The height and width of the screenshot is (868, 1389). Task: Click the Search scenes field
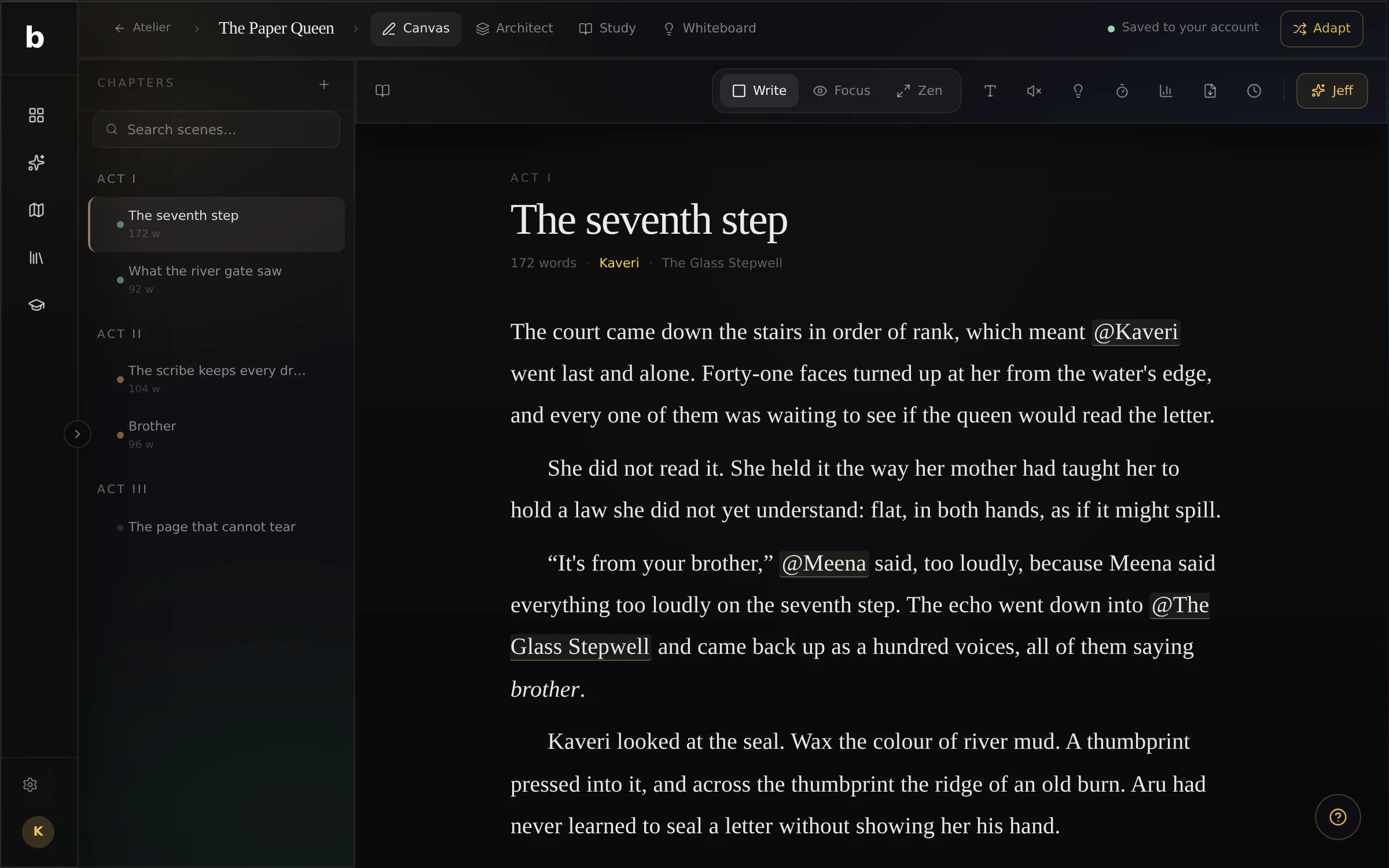pyautogui.click(x=216, y=130)
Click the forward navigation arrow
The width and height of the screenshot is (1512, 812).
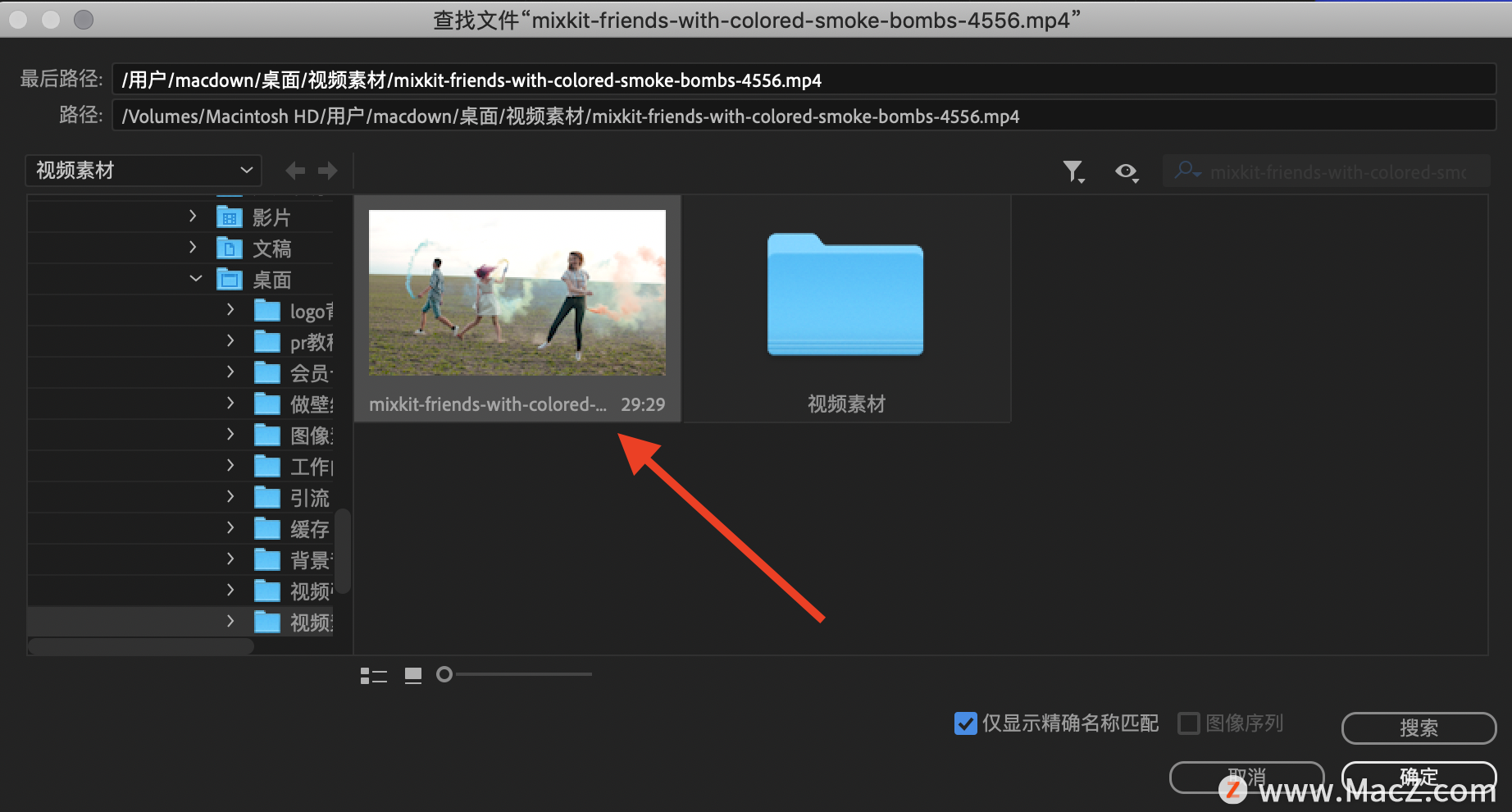point(328,171)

__How to complete this task__
Go through the lines above and write each one out verbatim, skipping the pictures.

__Answer to this exercise__
The height and width of the screenshot is (868, 1389). Task: Click the Search scenes field
pyautogui.click(x=216, y=130)
Click the forward navigation arrow
The width and height of the screenshot is (1512, 812).
point(328,171)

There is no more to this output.